■ Work instructions: Reproduce the listing below word for word, starting at the line with "1535x784 pixels. Task: Click the 节薪云 logo" and continuing up to and including the line with "Image resolution: width=953".

■ Provided entries:
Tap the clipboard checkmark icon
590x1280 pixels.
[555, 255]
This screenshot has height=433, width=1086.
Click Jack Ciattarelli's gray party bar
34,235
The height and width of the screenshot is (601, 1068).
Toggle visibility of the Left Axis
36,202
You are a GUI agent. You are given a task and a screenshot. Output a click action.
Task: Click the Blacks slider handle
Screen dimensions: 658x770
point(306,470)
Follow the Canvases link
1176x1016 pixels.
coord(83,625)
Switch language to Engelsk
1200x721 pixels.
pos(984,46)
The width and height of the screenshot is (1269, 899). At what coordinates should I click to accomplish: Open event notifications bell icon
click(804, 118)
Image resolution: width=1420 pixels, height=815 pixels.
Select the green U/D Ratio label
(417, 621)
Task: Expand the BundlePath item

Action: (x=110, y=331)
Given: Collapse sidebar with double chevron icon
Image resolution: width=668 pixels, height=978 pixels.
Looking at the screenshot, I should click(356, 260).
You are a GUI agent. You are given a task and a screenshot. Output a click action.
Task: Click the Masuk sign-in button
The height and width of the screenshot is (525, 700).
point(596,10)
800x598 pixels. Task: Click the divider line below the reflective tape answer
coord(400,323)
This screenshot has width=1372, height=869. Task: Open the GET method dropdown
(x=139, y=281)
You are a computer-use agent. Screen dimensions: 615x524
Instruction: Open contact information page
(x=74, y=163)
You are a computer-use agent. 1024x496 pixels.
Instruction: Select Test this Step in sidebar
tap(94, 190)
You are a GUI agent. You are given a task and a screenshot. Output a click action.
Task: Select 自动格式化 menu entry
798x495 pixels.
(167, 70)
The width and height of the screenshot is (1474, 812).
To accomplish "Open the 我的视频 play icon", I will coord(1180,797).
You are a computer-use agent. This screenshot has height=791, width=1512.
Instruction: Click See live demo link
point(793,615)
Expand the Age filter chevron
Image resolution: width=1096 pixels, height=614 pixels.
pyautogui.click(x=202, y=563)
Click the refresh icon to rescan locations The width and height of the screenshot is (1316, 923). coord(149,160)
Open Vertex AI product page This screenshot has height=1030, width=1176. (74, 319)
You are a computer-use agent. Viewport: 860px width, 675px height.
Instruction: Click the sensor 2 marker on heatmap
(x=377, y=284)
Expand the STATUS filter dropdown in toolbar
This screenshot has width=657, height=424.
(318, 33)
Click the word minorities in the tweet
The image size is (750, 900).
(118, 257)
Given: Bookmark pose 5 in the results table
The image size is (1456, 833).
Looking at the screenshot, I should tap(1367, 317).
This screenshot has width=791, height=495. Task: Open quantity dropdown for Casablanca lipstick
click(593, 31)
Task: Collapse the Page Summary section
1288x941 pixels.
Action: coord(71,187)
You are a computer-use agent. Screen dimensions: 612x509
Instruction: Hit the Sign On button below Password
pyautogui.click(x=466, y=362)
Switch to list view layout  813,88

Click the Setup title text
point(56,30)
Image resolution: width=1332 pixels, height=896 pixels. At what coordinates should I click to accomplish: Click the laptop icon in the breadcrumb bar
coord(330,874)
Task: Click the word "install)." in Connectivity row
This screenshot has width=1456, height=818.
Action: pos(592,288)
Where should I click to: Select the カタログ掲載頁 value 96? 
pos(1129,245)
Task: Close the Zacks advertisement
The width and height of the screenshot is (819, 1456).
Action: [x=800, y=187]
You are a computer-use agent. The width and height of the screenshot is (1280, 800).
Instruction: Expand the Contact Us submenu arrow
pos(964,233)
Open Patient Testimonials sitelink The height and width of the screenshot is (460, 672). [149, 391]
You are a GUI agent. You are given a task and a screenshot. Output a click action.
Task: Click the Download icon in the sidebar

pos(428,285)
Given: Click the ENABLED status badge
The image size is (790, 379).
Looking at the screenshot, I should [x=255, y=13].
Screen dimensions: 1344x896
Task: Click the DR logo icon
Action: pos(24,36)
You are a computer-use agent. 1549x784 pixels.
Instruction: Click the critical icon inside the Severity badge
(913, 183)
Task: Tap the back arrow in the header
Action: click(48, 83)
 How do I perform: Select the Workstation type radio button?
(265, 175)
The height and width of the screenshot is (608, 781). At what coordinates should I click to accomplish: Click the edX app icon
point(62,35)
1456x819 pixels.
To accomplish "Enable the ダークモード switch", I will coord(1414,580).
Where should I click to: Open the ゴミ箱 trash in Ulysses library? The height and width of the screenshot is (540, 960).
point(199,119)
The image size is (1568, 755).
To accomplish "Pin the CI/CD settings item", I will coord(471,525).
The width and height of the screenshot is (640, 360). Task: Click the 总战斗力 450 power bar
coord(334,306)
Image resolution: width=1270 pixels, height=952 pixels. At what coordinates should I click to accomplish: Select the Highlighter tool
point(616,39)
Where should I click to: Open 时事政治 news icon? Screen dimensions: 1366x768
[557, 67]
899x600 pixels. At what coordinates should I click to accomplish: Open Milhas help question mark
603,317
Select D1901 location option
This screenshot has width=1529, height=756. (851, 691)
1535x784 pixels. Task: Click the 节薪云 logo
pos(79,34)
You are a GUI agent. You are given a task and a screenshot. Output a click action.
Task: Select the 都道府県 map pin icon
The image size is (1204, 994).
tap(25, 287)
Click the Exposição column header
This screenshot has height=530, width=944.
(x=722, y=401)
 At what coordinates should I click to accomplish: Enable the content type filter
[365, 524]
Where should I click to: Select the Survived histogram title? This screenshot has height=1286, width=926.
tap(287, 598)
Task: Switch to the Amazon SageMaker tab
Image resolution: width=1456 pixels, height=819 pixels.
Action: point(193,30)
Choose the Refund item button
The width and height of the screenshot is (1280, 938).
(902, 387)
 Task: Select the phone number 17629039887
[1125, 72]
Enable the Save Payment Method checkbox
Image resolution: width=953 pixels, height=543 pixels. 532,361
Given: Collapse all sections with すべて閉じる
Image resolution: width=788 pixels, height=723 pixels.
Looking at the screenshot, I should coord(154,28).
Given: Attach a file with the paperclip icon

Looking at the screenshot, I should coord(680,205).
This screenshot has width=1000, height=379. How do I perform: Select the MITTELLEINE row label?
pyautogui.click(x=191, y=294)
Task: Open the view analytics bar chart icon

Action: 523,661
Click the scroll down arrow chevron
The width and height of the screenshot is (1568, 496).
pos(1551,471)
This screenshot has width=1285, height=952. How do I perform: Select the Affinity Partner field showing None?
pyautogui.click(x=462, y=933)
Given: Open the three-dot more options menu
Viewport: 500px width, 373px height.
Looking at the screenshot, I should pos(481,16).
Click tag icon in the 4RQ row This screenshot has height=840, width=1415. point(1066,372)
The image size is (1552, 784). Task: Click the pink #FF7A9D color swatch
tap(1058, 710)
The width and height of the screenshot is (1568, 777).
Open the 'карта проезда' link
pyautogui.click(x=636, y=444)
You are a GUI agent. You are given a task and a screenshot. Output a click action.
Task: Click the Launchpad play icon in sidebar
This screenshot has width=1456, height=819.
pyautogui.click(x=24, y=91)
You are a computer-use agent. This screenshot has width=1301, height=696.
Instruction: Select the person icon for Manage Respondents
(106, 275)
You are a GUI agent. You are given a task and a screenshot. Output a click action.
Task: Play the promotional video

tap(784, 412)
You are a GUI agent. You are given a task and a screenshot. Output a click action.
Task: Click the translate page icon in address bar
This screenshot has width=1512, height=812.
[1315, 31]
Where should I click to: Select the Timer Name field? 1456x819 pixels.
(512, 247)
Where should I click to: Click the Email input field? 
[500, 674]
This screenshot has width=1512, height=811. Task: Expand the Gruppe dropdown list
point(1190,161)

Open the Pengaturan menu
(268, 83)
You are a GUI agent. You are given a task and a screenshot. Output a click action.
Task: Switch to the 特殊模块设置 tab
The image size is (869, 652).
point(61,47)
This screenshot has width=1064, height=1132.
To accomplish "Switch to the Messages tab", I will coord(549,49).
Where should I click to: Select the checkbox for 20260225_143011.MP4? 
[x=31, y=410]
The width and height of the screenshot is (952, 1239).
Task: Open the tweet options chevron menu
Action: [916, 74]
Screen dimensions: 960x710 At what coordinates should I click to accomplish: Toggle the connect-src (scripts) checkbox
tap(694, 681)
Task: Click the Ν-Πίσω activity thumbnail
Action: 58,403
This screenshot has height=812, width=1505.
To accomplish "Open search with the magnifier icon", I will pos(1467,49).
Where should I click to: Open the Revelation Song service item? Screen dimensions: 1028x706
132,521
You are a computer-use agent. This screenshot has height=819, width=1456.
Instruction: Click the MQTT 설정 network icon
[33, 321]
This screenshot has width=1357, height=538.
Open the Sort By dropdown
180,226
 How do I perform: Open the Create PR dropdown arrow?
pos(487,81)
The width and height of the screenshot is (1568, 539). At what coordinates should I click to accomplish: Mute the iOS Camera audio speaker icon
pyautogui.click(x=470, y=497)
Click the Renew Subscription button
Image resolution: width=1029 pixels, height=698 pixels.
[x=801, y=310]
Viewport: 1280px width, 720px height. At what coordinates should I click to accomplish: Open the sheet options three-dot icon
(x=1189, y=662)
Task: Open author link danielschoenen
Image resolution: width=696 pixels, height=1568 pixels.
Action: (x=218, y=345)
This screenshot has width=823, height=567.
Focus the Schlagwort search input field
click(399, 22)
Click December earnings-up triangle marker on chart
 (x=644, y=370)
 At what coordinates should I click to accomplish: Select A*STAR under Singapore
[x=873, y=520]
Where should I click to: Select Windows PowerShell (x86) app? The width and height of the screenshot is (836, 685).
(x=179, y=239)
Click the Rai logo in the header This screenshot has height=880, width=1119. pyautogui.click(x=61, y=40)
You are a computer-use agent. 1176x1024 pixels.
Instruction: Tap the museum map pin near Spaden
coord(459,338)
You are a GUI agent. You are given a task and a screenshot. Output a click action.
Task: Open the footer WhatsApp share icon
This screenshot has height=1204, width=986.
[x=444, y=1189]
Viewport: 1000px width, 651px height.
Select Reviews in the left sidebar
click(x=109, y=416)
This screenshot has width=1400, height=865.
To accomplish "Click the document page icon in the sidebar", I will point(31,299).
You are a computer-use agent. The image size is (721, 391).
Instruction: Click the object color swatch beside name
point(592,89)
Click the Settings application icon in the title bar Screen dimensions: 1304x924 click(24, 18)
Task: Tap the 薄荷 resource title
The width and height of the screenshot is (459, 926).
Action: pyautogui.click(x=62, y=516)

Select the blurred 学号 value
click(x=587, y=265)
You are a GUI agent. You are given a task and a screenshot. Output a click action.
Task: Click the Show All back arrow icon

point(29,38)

■ Result of this exercise:
1535x784 pixels. Task: Click the 节薪云 logo
pos(79,34)
You are a GUI agent. You are given a task and a screenshot. Output a click action.
Task: Select the 都道府県 map pin icon
The image size is (1204, 994).
tap(25, 287)
Click the Exposição column header
This screenshot has height=530, width=944.
(x=722, y=401)
 At what coordinates should I click to accomplish: Enable the content type filter
[365, 524]
Where should I click to: Select the Survived histogram title? This screenshot has height=1286, width=926.
tap(287, 598)
Task: Switch to the Amazon SageMaker tab
Image resolution: width=1456 pixels, height=819 pixels.
Action: point(193,30)
Choose the Refund item button
The width and height of the screenshot is (1280, 938).
(902, 387)
 Task: Select the phone number 17629039887
[1125, 72]
Enable the Save Payment Method checkbox
Image resolution: width=953 pixels, height=543 pixels. 532,361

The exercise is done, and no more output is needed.